6.5  Groundcover, Perennial, and Annual Plants

Defined:

Instructions: Container or flat-grown plants should be sized as noted in the planting plan. Plants should be well-rooted and healthy.  Assure that soil is moist, but not wet or muddy. prior to planting. Irrigation, if required, should be applied at least 12 hours prior to planting to avoid planting in muddy soils. Assure that the soil grades in the beds are smooth and at the correct elevation. Plants should be planted in even, triangularly spaced rows, at the intervals called out for on the Landscape Plan, unless otherwise noted. The first row of Annual flower plants should be 6 inches from the bed edge unless otherwise directed. Dig planting holes sufficiently large enough to insert the root system without deforming the roots. Set the top of the root system at the grade of the soil.

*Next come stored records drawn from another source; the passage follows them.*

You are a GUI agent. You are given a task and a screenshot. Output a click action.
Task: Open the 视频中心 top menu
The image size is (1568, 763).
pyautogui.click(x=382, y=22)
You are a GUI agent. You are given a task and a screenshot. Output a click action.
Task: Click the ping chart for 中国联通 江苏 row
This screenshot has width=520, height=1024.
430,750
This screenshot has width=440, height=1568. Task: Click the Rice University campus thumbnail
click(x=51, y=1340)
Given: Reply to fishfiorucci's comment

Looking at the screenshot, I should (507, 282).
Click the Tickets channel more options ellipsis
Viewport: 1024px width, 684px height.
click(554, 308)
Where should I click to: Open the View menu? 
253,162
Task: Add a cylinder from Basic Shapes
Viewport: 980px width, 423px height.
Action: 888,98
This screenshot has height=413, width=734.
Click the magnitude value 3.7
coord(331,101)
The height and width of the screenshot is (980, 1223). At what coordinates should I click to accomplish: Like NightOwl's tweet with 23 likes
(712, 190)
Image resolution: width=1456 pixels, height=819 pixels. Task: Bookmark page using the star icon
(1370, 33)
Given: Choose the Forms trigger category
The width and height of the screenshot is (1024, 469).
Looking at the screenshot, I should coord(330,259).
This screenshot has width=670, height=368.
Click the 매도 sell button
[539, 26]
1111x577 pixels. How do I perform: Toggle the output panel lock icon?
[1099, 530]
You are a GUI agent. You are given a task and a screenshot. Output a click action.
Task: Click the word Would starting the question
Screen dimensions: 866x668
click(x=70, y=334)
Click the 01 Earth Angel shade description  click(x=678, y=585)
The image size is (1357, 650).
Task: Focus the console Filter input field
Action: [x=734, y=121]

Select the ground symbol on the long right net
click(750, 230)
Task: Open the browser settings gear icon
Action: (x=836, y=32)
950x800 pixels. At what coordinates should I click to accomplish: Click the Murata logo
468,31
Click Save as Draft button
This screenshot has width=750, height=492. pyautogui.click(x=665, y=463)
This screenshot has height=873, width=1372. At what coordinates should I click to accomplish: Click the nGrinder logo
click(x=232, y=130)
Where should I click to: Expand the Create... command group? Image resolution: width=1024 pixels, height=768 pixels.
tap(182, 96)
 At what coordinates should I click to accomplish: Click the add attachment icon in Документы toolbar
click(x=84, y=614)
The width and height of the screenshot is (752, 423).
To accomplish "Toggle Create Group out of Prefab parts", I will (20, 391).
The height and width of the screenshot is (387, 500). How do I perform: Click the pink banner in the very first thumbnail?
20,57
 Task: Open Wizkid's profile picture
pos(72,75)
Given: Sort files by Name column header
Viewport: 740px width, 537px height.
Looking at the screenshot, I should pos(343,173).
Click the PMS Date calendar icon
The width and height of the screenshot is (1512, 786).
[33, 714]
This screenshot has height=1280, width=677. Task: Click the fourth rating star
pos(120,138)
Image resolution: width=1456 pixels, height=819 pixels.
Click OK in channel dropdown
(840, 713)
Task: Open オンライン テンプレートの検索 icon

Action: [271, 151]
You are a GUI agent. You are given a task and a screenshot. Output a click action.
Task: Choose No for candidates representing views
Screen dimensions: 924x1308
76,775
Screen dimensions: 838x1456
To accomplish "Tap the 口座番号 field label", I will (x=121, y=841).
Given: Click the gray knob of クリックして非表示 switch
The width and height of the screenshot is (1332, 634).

Schedule the planting to occur prior to application of the mulch. If the bed is already mulched, pull the mulch from around the hole and plant into the soil. Do not plant the root system in the mulch. Pull the mulch back so it is not on the root ball surface. Press the soil to bring the root system in contact with the soil and spread any excess soil around, in the spaces between plants. Apply mulch to the bed, making sure not to cover the tops of the plants or the tops of the root ball with mulch. Water each planting area as soon as the planting is completed. Apply additional water to keep the soil moist without over watering.

 

6.6  Fabric Container Plants

Defined:

Instructions: Remove the fabric container from the root ball. Cut the roots at the edge of the container as needed to extract the fabric from the roots. Make clean cuts with sharp tools; do not tear the roots away from the fabric. Observe the root system after the container is removed to confirm that the root system meets the quality standards (see x.x).

 

6.7  Bare Root Plants

Defined:

Instructions: Dig the planting hole to the diameter of the spread of the roots, to a depth in the center that maintains the root collar at the elevation of the surrounding finished grade and slightly deeper along the edges of the hole. Spread all roots out radial to the trunk in the prepared hole making the hole wider where needed to accommodate long roots. Root tips should be directed away from the trunk. Prune any broken roots removing the least amount of tissue possible. Maintain the trunk plumb while backfilling soil around the roots. Lightly tamp the soil around the roots to eliminate voids and reduce settlement.

 

6.8  Palms

Defined:

Instructions: Palm trees should be placed at grade making sure not to plant the tree any deeper in the ground than the palm tree originally stood. The trees shall be placed with their vertical axis in a plumb position. All backfill shall be native soil except in cases where you are planting in rock. Water-settle the back fill. Provide a watering berm at each palm. Berms shall extend a minimum of 18 inches out from the trunk all around and shall be a minimum of (6) inches high. Remove any twine that ties fronds together after placing the palm in the planting hole and securing it in the upright position.